7月 22, 2020 网站制作 0

2020你的WordPress网站存在什么风险？网络安全

2020你的Wordpress网站存在什么风险？网络安全

2020你的Wordpress网站存在什么风险？网络安全: 您是否运行WordPress博客？如何防范在线欺诈？尽管WordPress被公认为是世界上最安全，最受信任的内容管理系统之一，但每天仍有30,000多个站点遭到黑客入侵。我敢打赌你不想成为其中之一。有备则无患。因此，为了确保您网站上的所有内容都受到保护并且每次登录尝试都受到控制，我们决定写这篇文章，其中包含最终解释，说明以及消除任何WordPress主题安全风险的工具列表。

目录：

什么是WordPress安全 – 温哥华wordpress网站设计

WordPress安全性是一个连续的过程，应由站点管理员进行特别谨慎的管理。在谈论安全性时，我们建议如何保护它免受在线上可能面临的任何风险。您的网站在遭受黑客攻击或垃圾邮件方面有多脆弱？为了保证您的WordPress博客或站点100％安全，您需要实施适当的安全控制，以将受到影响的风险降低到最低。

WordPress安全性的主要元素是什么？我们可以重点介绍三个核心领域-技术，人员以及将安全解决方案实施到Web项目中的过程。就您的博客的安全性而言，每一个都同样重要。向前迈进，最重要的建议是在实施新技术并为新用户提供对站点安全性的访问时要格外小心。

在WordPress CMS的基础上构建博客或网站，首先要做出的主要决定是为您的网站选择合适的网络主机。

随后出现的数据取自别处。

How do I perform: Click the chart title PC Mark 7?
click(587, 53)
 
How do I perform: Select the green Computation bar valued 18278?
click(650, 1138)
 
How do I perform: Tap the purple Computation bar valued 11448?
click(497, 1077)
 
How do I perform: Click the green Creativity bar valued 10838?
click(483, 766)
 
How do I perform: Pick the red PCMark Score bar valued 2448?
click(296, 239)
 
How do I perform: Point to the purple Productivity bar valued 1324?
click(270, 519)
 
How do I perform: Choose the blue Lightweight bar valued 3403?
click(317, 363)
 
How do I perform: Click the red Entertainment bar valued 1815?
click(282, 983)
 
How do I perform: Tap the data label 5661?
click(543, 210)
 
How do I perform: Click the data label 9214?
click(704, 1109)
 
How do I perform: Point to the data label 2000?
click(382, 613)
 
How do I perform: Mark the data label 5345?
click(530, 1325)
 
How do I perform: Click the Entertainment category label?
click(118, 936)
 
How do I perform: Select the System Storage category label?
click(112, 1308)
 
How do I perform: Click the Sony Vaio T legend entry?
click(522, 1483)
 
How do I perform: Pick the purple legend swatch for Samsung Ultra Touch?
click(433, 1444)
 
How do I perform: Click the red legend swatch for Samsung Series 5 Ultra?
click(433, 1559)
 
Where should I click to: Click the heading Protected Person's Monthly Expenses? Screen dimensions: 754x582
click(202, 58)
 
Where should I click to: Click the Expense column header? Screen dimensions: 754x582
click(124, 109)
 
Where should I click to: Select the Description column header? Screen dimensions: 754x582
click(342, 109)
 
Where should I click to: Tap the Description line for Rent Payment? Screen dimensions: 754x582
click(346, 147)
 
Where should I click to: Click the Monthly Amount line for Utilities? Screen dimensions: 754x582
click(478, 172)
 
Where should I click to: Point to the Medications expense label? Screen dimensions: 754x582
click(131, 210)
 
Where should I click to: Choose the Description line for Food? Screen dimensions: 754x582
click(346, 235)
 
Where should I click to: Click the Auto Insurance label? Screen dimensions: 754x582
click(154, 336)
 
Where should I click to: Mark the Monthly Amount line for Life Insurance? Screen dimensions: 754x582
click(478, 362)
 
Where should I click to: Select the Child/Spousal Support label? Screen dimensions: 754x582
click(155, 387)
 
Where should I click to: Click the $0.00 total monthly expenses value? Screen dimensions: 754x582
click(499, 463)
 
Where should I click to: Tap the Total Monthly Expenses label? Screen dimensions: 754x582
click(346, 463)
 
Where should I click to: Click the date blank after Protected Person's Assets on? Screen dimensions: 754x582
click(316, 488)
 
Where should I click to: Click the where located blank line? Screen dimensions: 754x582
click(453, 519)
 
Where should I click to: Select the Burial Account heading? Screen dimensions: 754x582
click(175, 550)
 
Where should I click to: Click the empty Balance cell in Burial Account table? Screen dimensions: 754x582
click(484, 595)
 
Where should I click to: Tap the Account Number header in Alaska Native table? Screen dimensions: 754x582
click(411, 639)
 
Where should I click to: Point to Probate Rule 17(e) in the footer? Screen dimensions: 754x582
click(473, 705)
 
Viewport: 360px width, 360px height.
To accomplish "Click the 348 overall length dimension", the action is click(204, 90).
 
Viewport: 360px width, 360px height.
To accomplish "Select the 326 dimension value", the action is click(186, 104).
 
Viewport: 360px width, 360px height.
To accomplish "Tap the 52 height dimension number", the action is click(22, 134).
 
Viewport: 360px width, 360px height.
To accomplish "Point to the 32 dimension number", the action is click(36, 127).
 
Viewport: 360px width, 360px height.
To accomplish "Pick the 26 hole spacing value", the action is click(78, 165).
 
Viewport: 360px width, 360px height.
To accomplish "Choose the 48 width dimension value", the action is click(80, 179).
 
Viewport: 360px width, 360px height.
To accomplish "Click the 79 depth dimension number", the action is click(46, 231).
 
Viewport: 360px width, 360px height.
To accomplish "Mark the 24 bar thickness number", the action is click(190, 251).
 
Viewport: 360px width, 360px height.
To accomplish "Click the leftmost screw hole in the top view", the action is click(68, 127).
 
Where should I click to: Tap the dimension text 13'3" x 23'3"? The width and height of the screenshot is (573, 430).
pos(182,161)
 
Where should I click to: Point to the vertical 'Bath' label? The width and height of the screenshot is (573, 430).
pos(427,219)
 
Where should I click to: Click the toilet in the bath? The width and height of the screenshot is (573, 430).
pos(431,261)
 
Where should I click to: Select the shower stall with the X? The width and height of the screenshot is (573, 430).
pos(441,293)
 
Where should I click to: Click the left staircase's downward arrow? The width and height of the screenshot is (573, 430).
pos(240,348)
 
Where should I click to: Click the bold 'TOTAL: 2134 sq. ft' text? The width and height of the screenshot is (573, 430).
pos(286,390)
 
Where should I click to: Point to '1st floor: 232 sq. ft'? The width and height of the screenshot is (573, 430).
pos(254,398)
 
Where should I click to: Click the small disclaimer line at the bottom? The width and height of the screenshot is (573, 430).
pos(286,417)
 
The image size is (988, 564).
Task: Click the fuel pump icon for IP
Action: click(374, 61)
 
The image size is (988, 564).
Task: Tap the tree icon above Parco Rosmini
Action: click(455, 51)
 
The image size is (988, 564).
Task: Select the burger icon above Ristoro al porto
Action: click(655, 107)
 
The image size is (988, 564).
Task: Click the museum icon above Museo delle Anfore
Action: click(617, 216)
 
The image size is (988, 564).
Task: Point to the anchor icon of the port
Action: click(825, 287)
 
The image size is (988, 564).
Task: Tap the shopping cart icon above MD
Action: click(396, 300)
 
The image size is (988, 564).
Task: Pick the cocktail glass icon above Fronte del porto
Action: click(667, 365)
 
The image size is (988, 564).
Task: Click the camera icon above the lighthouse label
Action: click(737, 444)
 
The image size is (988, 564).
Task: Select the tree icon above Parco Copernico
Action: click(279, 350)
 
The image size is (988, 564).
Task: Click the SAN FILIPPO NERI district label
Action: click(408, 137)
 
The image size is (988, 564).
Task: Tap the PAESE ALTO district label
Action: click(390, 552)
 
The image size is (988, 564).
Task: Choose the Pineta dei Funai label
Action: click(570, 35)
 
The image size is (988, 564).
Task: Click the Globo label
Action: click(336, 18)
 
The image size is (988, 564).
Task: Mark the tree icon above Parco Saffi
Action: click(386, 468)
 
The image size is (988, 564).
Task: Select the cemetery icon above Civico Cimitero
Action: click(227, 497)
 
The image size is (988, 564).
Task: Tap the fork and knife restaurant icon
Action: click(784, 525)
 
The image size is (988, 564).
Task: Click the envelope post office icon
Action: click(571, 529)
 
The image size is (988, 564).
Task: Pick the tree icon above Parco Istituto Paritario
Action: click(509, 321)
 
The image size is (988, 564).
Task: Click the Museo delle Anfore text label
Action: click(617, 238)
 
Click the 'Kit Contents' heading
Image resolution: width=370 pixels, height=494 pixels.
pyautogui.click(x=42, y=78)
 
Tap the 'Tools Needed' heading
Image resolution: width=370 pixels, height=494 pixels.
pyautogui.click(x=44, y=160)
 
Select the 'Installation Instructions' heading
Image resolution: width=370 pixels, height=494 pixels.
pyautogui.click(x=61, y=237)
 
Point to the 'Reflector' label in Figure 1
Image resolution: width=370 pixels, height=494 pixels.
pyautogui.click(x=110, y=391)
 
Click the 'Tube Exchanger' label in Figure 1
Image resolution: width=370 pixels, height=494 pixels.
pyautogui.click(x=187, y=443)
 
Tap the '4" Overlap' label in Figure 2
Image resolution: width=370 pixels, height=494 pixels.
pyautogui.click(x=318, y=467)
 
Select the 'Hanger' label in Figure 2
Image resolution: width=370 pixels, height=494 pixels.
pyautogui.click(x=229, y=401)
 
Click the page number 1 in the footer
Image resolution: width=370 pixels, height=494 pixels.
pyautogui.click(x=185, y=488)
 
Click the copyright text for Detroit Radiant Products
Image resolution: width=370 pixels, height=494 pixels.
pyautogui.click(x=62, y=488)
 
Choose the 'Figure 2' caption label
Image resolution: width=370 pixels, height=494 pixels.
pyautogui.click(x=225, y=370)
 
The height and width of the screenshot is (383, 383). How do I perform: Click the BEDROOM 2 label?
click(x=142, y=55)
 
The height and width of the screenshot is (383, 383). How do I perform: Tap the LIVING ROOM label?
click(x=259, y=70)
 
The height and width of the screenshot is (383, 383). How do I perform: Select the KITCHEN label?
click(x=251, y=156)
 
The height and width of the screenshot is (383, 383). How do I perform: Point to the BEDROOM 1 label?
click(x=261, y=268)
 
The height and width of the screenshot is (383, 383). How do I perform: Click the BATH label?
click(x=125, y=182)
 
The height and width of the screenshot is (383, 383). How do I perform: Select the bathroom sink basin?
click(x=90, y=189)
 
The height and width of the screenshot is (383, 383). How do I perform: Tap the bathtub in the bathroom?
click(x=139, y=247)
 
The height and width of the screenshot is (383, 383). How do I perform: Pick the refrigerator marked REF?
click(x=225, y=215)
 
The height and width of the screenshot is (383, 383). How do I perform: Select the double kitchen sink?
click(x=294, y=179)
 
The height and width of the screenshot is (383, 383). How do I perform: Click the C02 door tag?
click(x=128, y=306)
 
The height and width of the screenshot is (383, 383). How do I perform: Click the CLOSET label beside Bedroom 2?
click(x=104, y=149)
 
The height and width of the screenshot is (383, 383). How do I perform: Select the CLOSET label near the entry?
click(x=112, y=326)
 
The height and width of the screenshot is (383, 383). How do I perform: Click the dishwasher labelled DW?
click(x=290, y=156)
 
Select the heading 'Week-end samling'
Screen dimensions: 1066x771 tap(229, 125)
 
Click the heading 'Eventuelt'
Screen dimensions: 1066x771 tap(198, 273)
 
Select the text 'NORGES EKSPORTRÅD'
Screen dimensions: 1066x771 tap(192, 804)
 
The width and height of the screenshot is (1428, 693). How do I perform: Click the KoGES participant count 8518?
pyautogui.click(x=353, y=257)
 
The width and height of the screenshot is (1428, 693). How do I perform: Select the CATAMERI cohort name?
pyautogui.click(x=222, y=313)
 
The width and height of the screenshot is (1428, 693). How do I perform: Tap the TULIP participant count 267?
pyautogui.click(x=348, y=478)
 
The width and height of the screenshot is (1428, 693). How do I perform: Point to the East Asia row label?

有一系列可用的选项。托管服务提供商的选择也在快速增长。有一系列托管服务提供商专门研究WordPress托管。我们审查并比较了先前帖子中的内容。

无论您选择共享的，VPS，专用还是托管的Web主机，建议您都跳入它们各自的技术规格。不同的主机旨在用于不同的目的，提供不同的存储空间，其他服务，安全性和定价计划。

WordPress安全风险 – 加拿大网页设计

硬币总是有两个面。WordPress在常规的系统更新中很受欢迎，每个更新都为站点管理员提供了许多新功能。通常，每次连续更新都会提供增强的功能和错误修复，以确保您的网站安全。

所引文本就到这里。